- YOUR ASSIGNMENT
Reproduce, from the lines below, exactly the stretch that begins at the line containing "Task: Click the D02 Proyector DLP image" and ends at the line containing "Screen dimensions: 1280x720", both included.

- Saved data entries
+---+

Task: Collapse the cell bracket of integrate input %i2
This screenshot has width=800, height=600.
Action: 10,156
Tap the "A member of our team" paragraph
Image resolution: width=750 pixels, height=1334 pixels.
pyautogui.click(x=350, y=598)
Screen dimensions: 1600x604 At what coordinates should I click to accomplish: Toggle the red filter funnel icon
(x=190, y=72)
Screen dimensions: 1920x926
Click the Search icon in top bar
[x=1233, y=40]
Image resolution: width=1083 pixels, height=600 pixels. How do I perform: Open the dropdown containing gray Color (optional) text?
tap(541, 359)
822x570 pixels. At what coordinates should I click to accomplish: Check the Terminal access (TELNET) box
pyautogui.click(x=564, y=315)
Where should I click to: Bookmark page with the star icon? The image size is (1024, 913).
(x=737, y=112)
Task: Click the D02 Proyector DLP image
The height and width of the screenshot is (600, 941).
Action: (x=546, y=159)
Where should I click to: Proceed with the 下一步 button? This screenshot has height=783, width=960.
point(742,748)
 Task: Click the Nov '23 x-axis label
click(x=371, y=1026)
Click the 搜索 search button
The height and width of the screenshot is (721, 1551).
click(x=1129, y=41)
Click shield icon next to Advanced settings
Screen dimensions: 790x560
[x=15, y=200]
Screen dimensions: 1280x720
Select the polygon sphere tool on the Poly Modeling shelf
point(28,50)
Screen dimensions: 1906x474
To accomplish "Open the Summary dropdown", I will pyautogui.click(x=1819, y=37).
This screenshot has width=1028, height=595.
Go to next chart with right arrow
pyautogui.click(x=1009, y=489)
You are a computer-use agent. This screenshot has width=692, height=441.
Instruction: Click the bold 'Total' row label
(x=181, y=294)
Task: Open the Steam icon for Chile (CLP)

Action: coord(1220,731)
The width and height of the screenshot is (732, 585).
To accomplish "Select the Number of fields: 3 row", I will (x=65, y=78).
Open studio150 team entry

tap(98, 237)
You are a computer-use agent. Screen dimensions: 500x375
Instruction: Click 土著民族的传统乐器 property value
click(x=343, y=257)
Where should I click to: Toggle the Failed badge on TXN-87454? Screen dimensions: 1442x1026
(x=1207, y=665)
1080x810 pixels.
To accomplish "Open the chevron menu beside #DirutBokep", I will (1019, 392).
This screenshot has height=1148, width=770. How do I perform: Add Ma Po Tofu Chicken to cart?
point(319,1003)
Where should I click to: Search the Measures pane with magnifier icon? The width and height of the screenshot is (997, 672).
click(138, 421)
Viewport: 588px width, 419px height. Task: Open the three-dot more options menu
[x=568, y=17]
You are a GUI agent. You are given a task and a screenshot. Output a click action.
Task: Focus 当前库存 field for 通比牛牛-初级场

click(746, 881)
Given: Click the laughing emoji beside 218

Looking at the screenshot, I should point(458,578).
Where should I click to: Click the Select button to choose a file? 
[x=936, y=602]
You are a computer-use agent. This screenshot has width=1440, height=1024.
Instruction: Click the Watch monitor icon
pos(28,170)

+---+

- OUTPUT OF THE EXERCISE
Task: Click the D02 Proyector DLP image
The height and width of the screenshot is (600, 941).
Action: (x=546, y=159)
Where should I click to: Proceed with the 下一步 button? This screenshot has height=783, width=960.
point(742,748)
 Task: Click the Nov '23 x-axis label
click(x=371, y=1026)
Click the 搜索 search button
The height and width of the screenshot is (721, 1551).
click(x=1129, y=41)
Click shield icon next to Advanced settings
Screen dimensions: 790x560
[x=15, y=200]
Screen dimensions: 1280x720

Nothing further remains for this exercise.